I mean sure, max performance is great if you control every part of your pipeline, but if you're accepting untrusted data from users-at-large ffmpeg has at least a half-dozen remotely exploitable CVEs a year. Better make sure your sandbox is tight.
https://ffmpeg.org/security.html
I feel like there's a middle ground where everyone works towards a secure and fast solution, rather than whatever position they've staked out here.
What I have found that they (as many others who do great work) have very little tolerance of random junior language fanboys criticizing their decades of work without even understanding what they're talking about and constantly throwing out silly rewrite ideas.

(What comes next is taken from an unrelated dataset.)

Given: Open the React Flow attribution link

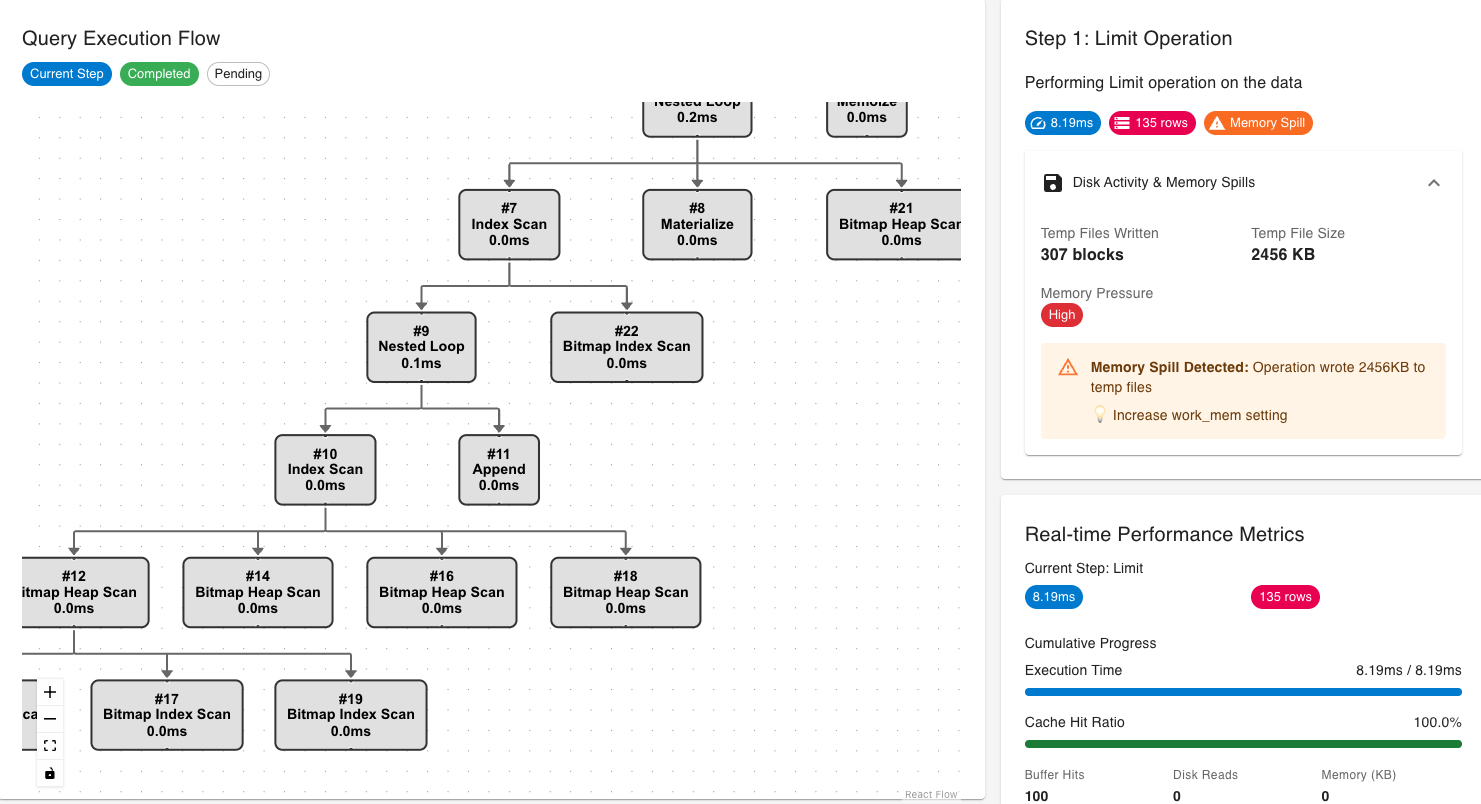Looking at the screenshot, I should point(930,793).
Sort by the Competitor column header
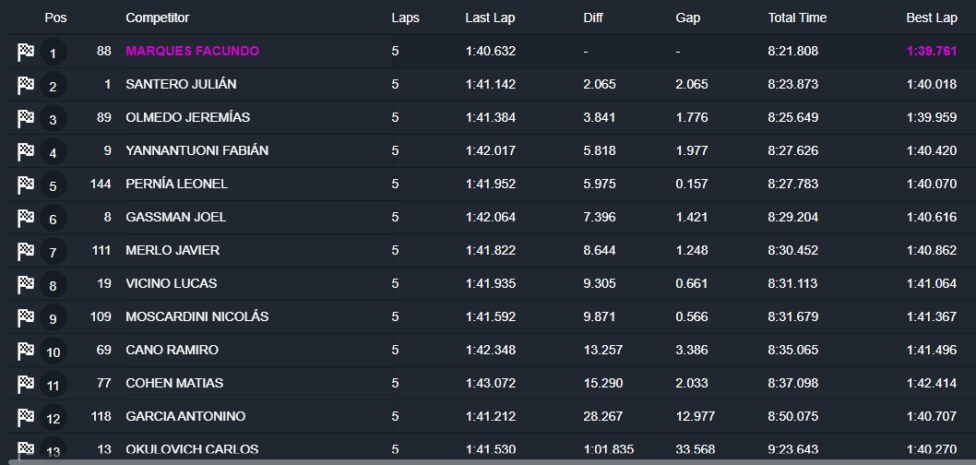This screenshot has height=465, width=976. click(157, 18)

"Because substantial amounts of human and financial resources go into these rust ports that are inferior to the originals. Orders of magnitude more resources than the originals which remain extremely understaffed/underfunded." -- https://x.com/FFmpeg/status/1924149949949775980
"... And we get this instead: <xz backdoor subtweet>" -- https://x.com/FFmpeg/status/1924153020352225790
"They [rust ports] are superior in the same way Esperanto is also superior to English." -- https://x.com/FFmpeg/status/1924154854051557494
It's kind of sad to see that snarky attitude. Clearly the corporate sponsors _want_ a more secure decoder. Maybe they should try and work _with_ the system instead of wasting energy on sarcasm on Twitter?
What's the alternative?
The SQlite folks, half of Linux, and other maintainers have encountered the same kind of zealotry. Dealing with language supremacism is annoying and I don’t blame ffmpeg for venting.
In fact, I’d even say that twitter thread is informative, because it demonstrates out how big tech fund their own pet projects over the actual maintainers.
ffmpeg is a monopoly in the space which means that you either take the exact set of tradeoffs they offer, or... well, you have no alternatives, so take it.
Of course the alternatives are never going to be as good as the originals until they've had more effort put into them. It took _years_ until the Rust gzip/zip libraries surpassed the C ones while being more secure overall.